# Belge metni
::::

Türkiye, dünyada en sağlıklı gıdayı üreten ülkelerden biri
Gıda güvenilirliğinde Türkiye'nin iddialı olduğunu belirten Tarım ve Orman Bakan Yardımcısı Mehmet Hadi Tunç, Türkiye olarak dünyada en sağlıklı gıdayı üreten ülkelerden biriyiz. Biz de gıdadan zehirlenmeler dünya ve Avrupa ortalamasının çok altındadır. Şu anda Avrupa birliği ülkeleri bizdeki sebze ve meyveleri Avrupa ülkesine girişinde biber ve patlıcan hariç diğer ürünlerde artık analiz yapma ihtiyacını görmüyor.
Gıda güvenilirliğinde Türkiye'nin iddialı olduğunu belirten Tarım ve Orman Bakan Yardımcısı Mehmet Hadi Tunç,' Türkiye olarak dünyada en sağlıklı gıdayı üreten ülkelerden biriyiz. Biz de gıdadan zehirlenmeler dünya ve Avrupa ortalamasının çok altındadır. Şu anda Avrupa birliği ülkeleri bizdeki sebze ve meyveleri Avrupa ülkesine girişinde biber ve patlıcan hariç diğer ürünlerde artık analiz yapma ihtiyacını görmüyor.
Dünya Sağlık Örgütü (WHO), Dünya Gıda Örgütü (FAO), Elazığ Tarım ve Orman Müdürlüğü ile İl Sağlık Müdürlüğü tarafından ortaklaşa düzenlenen 'Bulaşıcı Olmayan Hastalıkların Önlenmesi ve Kontrolü, Endüstriyel Trans Yağların Eliminasyonu, Sürdürülebilir Kalkınma için Gıda Güvenliği ve Risk Yönetimi' Sempozyumu başladı. 2019 Dünya Gıda Günü kapsamında Gazi, Fırat ve Sağlık Bilimleri üniversitelerinin de katkılarıyla bir otelde düzenlenen 'Eylemlerimiz geleceğimizdir. Sağlıklı beslenme ile açlığa son verilmiş bir dünya' temalı sempozyumun iki gün süreceği bildirildi. Program, 'Bulaşıcı olmayan hastalıkların önlenmesi ve tedavisi, sağlığın desteklenmesi', 'Endüstriyel trans yağlar ve 'Kalp krizi ve ölüm riski' konulu panel il devam etti.

::::

[Veri kayıtları]
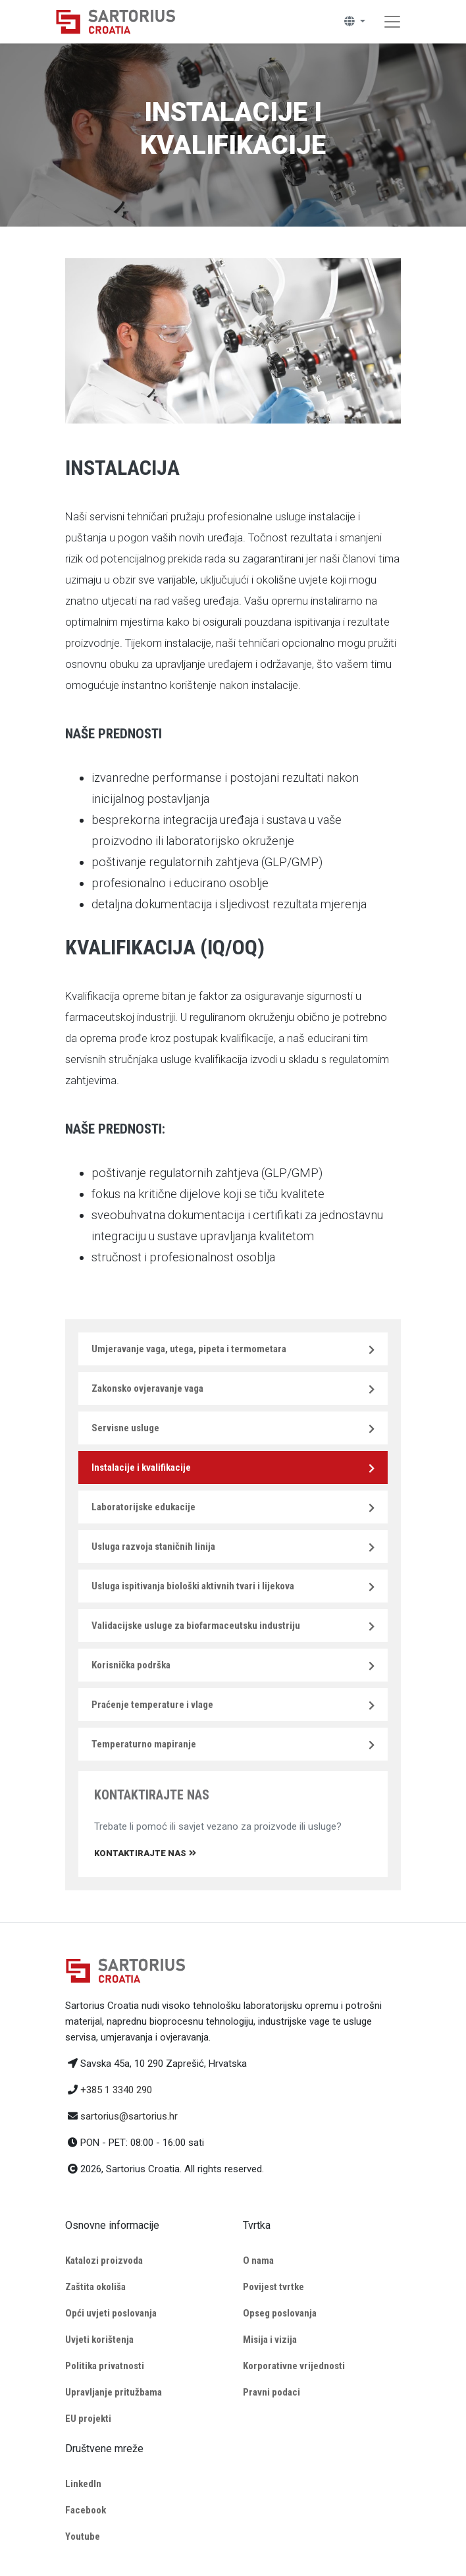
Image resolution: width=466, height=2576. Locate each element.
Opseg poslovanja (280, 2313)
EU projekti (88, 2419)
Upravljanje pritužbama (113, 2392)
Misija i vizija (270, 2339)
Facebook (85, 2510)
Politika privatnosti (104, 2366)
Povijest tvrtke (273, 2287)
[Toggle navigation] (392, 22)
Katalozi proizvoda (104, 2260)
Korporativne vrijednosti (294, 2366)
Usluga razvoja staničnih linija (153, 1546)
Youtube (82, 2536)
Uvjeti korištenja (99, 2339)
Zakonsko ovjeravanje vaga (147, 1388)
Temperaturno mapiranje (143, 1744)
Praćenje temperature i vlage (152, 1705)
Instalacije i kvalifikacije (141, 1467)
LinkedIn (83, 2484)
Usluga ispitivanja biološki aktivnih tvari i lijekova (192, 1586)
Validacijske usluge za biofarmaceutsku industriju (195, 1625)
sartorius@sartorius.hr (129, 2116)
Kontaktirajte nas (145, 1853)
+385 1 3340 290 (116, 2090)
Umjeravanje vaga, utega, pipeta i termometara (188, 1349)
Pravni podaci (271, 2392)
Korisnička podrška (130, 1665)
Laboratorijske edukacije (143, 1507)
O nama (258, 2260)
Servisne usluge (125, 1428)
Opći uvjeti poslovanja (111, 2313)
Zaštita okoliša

::::

# Yazılı görev A
Gıda güvenilirliği haberinin "Dünya Sağlık Örgütü" ifadesiyle başlayıp "il devam etti." ifadesiyle biten kısmını aynen yeniden yazınız.
# Yazılı görev B
Gıda güvenilirliği haberini iki cümleyle özetleyiniz.
# Yazılı görev C
Gıda güvenilirliği haberine göre Avrupa Birliği ülkeleri, Türkiye'den gelen sebze ve meyvelerde hangi ürünler dışında artık analiz yapma ihtiyacı görmüyor?
Veriler başka bir kaynaktan alınmıştır.

# Yazılı yanıt A
Dünya Sağlık Örgütü (WHO), Dünya Gıda Örgütü (FAO), Elazığ Tarım ve Orman Müdürlüğü ile İl Sağlık Müdürlüğü tarafından ortaklaşa düzenlenen 'Bulaşıcı Olmayan Hastalıkların Önlenmesi ve Kontrolü, Endüstriyel Trans Yağların Eliminasyonu, Sürdürülebilir Kalkınma için Gıda Güvenliği ve Risk Yönetimi' Sempozyumu başladı. 2019 Dünya Gıda Günü kapsamında Gazi, Fırat ve Sağlık Bilimleri üniversitelerinin de katkılarıyla bir otelde düzenlenen 'Eylemlerimiz geleceğimizdir. Sağlıklı beslenme ile açlığa son verilmiş bir dünya' temalı sempozyumun iki gün süreceği bildirildi. Program, 'Bulaşıcı olmayan hastalıkların önlenmesi ve tedavisi, sağlığın desteklenmesi', 'Endüstriyel trans yağlar ve 'Kalp krizi ve ölüm riski' konulu panel il devam etti.

# Yazılı yanıt B
Tarım ve Orman Bakan Yardımcısı Mehmet Hadi Tunç, Türkiye'nin dünyada en sağlıklı gıdayı üreten ülkelerden biri olduğunu ve gıdadan zehirlenmelerin dünya ve Avrupa ortalamasının çok altında kaldığını belirtti. 2019 Dünya Gıda Günü kapsamında Dünya Sağlık Örgütü, Dünya Gıda Örgütü, Elazığ Tarım ve Orman Müdürlüğü ile İl Sağlık Müdürlüğü tarafından ortaklaşa düzenlenen ve iki gün süreceği bildirilen sempozyum başladı.

# Yazılı yanıt C
Biber ve patlıcan.